# [SUPPLIED INFORMATION]
:::

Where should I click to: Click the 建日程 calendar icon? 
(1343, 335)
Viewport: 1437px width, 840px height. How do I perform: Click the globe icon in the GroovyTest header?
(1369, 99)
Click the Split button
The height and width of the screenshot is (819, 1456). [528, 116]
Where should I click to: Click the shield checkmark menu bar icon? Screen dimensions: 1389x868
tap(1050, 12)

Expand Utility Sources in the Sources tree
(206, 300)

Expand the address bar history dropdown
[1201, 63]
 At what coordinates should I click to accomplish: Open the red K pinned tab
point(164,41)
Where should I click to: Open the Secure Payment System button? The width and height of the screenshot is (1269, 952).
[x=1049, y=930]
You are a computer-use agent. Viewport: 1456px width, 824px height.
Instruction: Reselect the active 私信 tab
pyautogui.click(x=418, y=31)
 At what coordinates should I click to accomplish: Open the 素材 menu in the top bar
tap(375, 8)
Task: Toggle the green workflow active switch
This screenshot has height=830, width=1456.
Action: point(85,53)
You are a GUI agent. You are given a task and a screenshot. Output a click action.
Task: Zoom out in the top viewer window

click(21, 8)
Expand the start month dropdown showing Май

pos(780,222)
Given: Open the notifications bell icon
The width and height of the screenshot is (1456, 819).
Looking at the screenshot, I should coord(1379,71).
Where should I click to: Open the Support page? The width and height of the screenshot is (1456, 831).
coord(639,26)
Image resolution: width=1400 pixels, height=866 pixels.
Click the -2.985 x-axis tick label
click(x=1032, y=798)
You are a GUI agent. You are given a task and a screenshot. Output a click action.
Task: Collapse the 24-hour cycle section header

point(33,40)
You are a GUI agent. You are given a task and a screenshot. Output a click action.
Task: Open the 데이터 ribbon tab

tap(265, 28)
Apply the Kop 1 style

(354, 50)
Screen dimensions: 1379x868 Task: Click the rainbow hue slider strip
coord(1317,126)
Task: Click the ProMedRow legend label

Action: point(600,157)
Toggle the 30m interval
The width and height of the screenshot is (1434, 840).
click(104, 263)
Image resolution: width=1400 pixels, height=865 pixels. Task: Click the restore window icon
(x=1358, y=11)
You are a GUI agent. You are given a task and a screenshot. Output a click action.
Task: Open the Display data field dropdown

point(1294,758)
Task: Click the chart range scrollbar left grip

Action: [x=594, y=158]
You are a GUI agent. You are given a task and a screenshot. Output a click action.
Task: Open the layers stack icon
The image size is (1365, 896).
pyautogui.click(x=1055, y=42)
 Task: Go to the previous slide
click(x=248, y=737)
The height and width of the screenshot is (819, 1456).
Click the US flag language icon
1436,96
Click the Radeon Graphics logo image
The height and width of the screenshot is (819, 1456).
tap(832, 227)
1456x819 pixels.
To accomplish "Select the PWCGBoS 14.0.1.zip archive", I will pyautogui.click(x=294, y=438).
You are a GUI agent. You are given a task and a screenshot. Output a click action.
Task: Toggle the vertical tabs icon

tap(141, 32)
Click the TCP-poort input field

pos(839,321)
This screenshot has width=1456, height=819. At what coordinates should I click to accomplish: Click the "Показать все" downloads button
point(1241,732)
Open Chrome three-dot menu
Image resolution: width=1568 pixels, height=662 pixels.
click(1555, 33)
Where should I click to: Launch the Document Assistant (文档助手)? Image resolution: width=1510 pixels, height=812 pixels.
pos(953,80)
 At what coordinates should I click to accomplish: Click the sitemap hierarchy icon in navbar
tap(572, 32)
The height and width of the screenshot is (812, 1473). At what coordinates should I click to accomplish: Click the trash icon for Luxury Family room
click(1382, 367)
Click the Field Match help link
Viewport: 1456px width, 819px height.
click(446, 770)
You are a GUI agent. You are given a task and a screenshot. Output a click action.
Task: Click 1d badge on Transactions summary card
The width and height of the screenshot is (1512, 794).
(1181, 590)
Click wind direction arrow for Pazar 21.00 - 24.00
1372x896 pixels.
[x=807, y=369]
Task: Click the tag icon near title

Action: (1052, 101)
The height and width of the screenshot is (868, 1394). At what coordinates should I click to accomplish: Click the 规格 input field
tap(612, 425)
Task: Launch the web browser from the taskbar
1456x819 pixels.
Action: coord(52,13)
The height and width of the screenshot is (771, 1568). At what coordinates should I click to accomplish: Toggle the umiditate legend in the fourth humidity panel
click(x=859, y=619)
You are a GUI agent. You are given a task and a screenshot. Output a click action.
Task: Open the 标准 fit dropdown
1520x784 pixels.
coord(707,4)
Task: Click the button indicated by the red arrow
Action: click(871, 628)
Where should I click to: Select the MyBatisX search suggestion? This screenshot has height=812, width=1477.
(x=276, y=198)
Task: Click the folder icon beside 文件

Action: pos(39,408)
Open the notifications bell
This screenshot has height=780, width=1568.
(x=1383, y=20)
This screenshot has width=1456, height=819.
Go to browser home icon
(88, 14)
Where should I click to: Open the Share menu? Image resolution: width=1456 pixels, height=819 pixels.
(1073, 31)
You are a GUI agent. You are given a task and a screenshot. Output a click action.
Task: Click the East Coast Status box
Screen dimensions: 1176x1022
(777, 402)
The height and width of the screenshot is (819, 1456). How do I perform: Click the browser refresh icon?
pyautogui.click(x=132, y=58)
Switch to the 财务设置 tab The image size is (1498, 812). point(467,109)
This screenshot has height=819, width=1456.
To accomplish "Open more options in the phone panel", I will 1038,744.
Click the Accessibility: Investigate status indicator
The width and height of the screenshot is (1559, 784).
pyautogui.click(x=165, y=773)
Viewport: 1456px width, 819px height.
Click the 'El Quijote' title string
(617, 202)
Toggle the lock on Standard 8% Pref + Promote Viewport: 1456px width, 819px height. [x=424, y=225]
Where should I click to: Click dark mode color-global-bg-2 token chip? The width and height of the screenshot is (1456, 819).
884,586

:::

# [WORK INSTRUCTIONS]
The data is to be reproduced in full, every line intact.

# [SOLUTION FOR THIS EXERCISE]
Where should I click to: Click the 建日程 calendar icon? 
(1343, 335)
Viewport: 1437px width, 840px height. How do I perform: Click the globe icon in the GroovyTest header?
(1369, 99)
Click the Split button
The height and width of the screenshot is (819, 1456). [528, 116]
Where should I click to: Click the shield checkmark menu bar icon? Screen dimensions: 1389x868
tap(1050, 12)

Expand Utility Sources in the Sources tree
(206, 300)

Expand the address bar history dropdown
[1201, 63]
 At what coordinates should I click to accomplish: Open the red K pinned tab
point(164,41)
Where should I click to: Open the Secure Payment System button? The width and height of the screenshot is (1269, 952).
[x=1049, y=930]
You are a computer-use agent. Viewport: 1456px width, 824px height.
Instruction: Reselect the active 私信 tab
pyautogui.click(x=418, y=31)
 At what coordinates should I click to accomplish: Open the 素材 menu in the top bar
tap(375, 8)
Task: Toggle the green workflow active switch
This screenshot has height=830, width=1456.
Action: point(85,53)
You are a GUI agent. You are given a task and a screenshot. Output a click action.
Task: Zoom out in the top viewer window

click(21, 8)
Expand the start month dropdown showing Май

pos(780,222)
Given: Open the notifications bell icon
The width and height of the screenshot is (1456, 819).
Looking at the screenshot, I should coord(1379,71).
Where should I click to: Open the Support page? The width and height of the screenshot is (1456, 831).
coord(639,26)
Image resolution: width=1400 pixels, height=866 pixels.
Click the -2.985 x-axis tick label
click(x=1032, y=798)
You are a GUI agent. You are given a task and a screenshot. Output a click action.
Task: Collapse the 24-hour cycle section header

point(33,40)
You are a GUI agent. You are given a task and a screenshot. Output a click action.
Task: Open the 데이터 ribbon tab

tap(265, 28)
Apply the Kop 1 style

(354, 50)
Screen dimensions: 1379x868 Task: Click the rainbow hue slider strip
coord(1317,126)
Task: Click the ProMedRow legend label

Action: point(600,157)
Toggle the 30m interval
The width and height of the screenshot is (1434, 840).
click(104, 263)
Image resolution: width=1400 pixels, height=865 pixels. Task: Click the restore window icon
(x=1358, y=11)
You are a GUI agent. You are given a task and a screenshot. Output a click action.
Task: Open the Display data field dropdown

point(1294,758)
Task: Click the chart range scrollbar left grip

Action: [x=594, y=158]
You are a GUI agent. You are given a task and a screenshot. Output a click action.
Task: Open the layers stack icon
The image size is (1365, 896).
pyautogui.click(x=1055, y=42)
 Task: Go to the previous slide
click(x=248, y=737)
The height and width of the screenshot is (819, 1456).
Click the US flag language icon
1436,96
Click the Radeon Graphics logo image
The height and width of the screenshot is (819, 1456).
tap(832, 227)
1456x819 pixels.
To accomplish "Select the PWCGBoS 14.0.1.zip archive", I will pyautogui.click(x=294, y=438).
You are a GUI agent. You are given a task and a screenshot. Output a click action.
Task: Toggle the vertical tabs icon

tap(141, 32)
Click the TCP-poort input field

pos(839,321)
This screenshot has width=1456, height=819. At what coordinates should I click to accomplish: Click the "Показать все" downloads button
point(1241,732)
Open Chrome three-dot menu
Image resolution: width=1568 pixels, height=662 pixels.
click(1555, 33)
Where should I click to: Launch the Document Assistant (文档助手)? Image resolution: width=1510 pixels, height=812 pixels.
pos(953,80)
 At what coordinates should I click to accomplish: Click the sitemap hierarchy icon in navbar
tap(572, 32)
The height and width of the screenshot is (812, 1473). At what coordinates should I click to accomplish: Click the trash icon for Luxury Family room
click(1382, 367)
Click the Field Match help link
Viewport: 1456px width, 819px height.
click(446, 770)
You are a GUI agent. You are given a task and a screenshot. Output a click action.
Task: Click 1d badge on Transactions summary card
The width and height of the screenshot is (1512, 794).
(1181, 590)
Click wind direction arrow for Pazar 21.00 - 24.00
1372x896 pixels.
[x=807, y=369]
Task: Click the tag icon near title

Action: (1052, 101)
The height and width of the screenshot is (868, 1394). At what coordinates should I click to accomplish: Click the 规格 input field
tap(612, 425)
Task: Launch the web browser from the taskbar
1456x819 pixels.
Action: coord(52,13)
The height and width of the screenshot is (771, 1568). At what coordinates should I click to accomplish: Toggle the umiditate legend in the fourth humidity panel
click(x=859, y=619)
You are a GUI agent. You are given a task and a screenshot. Output a click action.
Task: Open the 标准 fit dropdown
1520x784 pixels.
coord(707,4)
Task: Click the button indicated by the red arrow
Action: click(871, 628)
Where should I click to: Select the MyBatisX search suggestion? This screenshot has height=812, width=1477.
(x=276, y=198)
Task: Click the folder icon beside 文件

Action: pos(39,408)
Open the notifications bell
This screenshot has height=780, width=1568.
(x=1383, y=20)
This screenshot has width=1456, height=819.
Go to browser home icon
(88, 14)
Where should I click to: Open the Share menu? Image resolution: width=1456 pixels, height=819 pixels.
(1073, 31)
You are a GUI agent. You are given a task and a screenshot. Output a click action.
Task: Click the East Coast Status box
Screen dimensions: 1176x1022
(777, 402)
The height and width of the screenshot is (819, 1456). How do I perform: Click the browser refresh icon?
pyautogui.click(x=132, y=58)
Switch to the 财务设置 tab The image size is (1498, 812). point(467,109)
This screenshot has height=819, width=1456.
To accomplish "Open more options in the phone panel", I will 1038,744.
Click the Accessibility: Investigate status indicator
The width and height of the screenshot is (1559, 784).
pyautogui.click(x=165, y=773)
Viewport: 1456px width, 819px height.
Click the 'El Quijote' title string
(617, 202)
Toggle the lock on Standard 8% Pref + Promote Viewport: 1456px width, 819px height. [x=424, y=225]
Where should I click to: Click dark mode color-global-bg-2 token chip? The width and height of the screenshot is (1456, 819).
884,586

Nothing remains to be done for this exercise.